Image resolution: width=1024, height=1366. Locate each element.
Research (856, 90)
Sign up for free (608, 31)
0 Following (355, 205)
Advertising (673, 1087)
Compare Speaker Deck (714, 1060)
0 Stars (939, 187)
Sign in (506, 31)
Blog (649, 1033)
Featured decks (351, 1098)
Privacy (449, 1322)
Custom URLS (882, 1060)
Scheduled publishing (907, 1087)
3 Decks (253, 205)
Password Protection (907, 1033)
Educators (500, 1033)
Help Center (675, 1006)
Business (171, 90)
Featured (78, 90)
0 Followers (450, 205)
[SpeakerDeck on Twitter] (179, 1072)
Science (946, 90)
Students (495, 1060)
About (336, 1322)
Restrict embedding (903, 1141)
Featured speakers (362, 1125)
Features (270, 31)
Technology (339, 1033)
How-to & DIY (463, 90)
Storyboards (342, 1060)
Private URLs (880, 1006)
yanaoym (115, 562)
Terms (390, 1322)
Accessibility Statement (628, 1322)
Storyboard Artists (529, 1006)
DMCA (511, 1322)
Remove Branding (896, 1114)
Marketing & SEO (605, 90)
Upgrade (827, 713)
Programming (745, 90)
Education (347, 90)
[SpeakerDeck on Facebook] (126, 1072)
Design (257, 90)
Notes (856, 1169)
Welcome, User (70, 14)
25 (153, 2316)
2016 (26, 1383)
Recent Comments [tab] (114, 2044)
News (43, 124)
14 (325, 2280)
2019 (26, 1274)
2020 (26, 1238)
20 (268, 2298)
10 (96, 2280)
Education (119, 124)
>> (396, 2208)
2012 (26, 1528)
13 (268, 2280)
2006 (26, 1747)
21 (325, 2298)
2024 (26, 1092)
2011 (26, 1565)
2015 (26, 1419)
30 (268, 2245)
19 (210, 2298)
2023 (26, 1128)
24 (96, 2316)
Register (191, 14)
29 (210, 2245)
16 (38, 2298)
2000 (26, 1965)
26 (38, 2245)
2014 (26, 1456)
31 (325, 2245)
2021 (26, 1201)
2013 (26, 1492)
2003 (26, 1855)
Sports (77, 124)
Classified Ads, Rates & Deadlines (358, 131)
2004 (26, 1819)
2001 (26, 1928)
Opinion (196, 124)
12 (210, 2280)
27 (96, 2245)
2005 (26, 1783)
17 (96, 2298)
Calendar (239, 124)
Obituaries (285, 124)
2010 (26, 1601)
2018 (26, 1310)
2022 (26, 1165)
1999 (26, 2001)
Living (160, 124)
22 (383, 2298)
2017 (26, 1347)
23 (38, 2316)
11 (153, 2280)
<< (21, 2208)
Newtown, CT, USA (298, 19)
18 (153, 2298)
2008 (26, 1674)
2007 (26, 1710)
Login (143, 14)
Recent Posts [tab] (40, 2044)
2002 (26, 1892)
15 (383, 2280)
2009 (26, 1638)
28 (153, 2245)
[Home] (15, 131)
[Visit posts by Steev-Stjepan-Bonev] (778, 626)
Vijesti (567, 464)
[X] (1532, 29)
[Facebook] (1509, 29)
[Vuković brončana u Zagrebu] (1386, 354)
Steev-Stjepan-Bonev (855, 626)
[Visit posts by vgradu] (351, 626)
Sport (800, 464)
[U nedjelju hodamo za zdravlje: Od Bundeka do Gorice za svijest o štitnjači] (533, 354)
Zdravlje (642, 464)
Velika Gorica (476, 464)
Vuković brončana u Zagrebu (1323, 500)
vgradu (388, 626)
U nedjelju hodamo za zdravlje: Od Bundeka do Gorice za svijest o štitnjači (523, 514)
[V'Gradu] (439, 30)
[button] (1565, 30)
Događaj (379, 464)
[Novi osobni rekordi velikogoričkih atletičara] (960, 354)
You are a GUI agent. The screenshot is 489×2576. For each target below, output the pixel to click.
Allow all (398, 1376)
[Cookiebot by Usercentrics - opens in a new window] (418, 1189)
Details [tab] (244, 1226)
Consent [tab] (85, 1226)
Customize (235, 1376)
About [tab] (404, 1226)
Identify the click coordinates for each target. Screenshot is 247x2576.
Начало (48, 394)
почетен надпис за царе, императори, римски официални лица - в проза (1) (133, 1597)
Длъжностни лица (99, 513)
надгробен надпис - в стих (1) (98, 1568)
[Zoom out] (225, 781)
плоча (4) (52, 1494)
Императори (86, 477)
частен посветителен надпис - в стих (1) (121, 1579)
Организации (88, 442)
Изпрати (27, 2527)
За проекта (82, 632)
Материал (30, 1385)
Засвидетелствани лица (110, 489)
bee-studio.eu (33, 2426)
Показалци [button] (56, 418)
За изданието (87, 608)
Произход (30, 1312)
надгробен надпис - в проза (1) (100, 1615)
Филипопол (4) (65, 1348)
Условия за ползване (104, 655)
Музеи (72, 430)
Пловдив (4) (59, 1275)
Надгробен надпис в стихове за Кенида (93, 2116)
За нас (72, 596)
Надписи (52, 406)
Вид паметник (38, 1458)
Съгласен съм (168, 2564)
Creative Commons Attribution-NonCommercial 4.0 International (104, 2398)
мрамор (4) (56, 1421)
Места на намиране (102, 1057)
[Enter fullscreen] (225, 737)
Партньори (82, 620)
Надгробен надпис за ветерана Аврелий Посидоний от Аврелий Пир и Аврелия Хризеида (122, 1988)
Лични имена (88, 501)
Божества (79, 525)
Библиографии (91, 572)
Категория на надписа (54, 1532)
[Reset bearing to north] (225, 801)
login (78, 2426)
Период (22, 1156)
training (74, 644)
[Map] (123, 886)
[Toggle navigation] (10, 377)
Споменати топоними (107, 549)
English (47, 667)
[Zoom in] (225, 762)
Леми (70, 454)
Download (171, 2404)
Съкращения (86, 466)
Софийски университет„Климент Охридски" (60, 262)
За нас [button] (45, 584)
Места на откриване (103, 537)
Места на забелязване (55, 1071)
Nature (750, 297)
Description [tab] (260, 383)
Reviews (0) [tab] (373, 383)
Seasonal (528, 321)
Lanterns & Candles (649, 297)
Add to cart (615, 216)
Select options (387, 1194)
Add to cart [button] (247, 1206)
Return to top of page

============================================================

The answer should consist of all lines from the records above that hold the word "Bonev".

[Visit posts by Steev-Stjepan-Bonev] (778, 626)
Steev-Stjepan-Bonev (855, 626)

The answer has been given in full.